1 teaspoon ground cinnamon
1/2 teaspoon ground ginger
1 pinch ground cloves
1 pinch salt
1 (7.5-ounce) jar marshmallow cream, divided
3 cups chopped gingersnap cookies
3 tablespoons dark rum
Gather your infantry of bowls... you're going to need quite a few for this dessert!
In a medium bowl, beat the heavy cream until stiff. Set aside 2 cups of the whipped cream in a small bowl and refrigerate until ready to serve trifle.
Pumpkin Mousse: In a large bowl, stir together the pumpkin, vanilla, cinnamon, ginger, clov es, and salt.
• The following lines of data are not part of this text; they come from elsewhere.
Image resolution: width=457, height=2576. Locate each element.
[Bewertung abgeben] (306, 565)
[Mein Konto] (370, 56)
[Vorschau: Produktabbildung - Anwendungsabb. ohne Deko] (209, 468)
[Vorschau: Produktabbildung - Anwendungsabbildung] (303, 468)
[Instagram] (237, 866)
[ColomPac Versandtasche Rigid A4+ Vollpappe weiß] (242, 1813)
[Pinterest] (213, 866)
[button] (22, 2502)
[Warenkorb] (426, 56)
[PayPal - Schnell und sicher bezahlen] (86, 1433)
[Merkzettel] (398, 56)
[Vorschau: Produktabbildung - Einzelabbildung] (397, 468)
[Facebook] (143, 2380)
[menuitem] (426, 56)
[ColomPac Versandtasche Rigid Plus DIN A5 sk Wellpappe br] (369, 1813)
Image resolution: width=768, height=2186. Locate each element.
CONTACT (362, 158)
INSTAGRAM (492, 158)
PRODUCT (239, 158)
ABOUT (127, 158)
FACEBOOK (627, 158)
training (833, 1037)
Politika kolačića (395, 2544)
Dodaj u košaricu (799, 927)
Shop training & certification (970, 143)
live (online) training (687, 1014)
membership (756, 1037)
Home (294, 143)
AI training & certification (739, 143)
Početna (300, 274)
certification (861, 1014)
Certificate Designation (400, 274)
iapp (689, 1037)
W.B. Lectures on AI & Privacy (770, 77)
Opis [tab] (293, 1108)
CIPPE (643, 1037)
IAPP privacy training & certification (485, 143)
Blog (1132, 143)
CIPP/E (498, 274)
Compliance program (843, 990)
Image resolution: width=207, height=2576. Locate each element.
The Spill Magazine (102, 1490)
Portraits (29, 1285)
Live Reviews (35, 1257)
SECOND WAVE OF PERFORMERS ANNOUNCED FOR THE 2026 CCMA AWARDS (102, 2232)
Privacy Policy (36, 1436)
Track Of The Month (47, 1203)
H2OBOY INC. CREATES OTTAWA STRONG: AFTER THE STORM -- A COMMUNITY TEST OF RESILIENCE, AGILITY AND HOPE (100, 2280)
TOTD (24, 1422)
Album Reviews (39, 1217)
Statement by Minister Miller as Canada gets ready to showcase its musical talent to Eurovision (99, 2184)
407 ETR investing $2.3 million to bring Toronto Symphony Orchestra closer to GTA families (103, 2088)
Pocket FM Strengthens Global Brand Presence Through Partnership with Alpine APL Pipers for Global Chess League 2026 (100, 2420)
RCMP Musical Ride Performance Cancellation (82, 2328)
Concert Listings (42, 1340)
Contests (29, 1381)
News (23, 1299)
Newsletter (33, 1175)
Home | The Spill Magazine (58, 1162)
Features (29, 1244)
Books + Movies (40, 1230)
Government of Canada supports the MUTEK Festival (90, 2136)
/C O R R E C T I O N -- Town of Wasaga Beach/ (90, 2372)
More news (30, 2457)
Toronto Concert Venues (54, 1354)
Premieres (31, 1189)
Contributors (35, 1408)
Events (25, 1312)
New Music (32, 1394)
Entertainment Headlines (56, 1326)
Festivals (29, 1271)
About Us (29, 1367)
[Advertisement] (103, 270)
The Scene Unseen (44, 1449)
Fold in 1/2 of the marshmallow cream, then 1/2 of the remaining whipped cream. DO NOT OVER MIX- just fold gently. Repeat and fold in the remaining 1/2 marshmallow cream and remaining 1/2 of the whipped cream until combined. If you over mix this- you will have flat whipped cream... no body wants that.
In a small bowl, sprinkle the chopped gingersnap cookies with rum.
Spoon 1/3 of the pumpkin mousse into the trifle bowl, spreading evenly... Try to make sure it goes up the edges of the bowl a little bit so you can see it from the outside! Sprinkle 1/2 of the gingersnap cookies on top. Spoon another 1/3 of the pumpkin mousse over the cookies. Repeat with the remaining 1/2 of the remaining gingersnap cookies, then top with the final layer of pumpkin mousse. Cover with plastic wrap and refrigerate at least 1 hour and up to 4 hours.
Just before serving this masterpiece, top with the reserved 2 cups whipped cream and sprinkle with the crushed gingersnaps.
There, my friend, you have just made a beautiful trifle!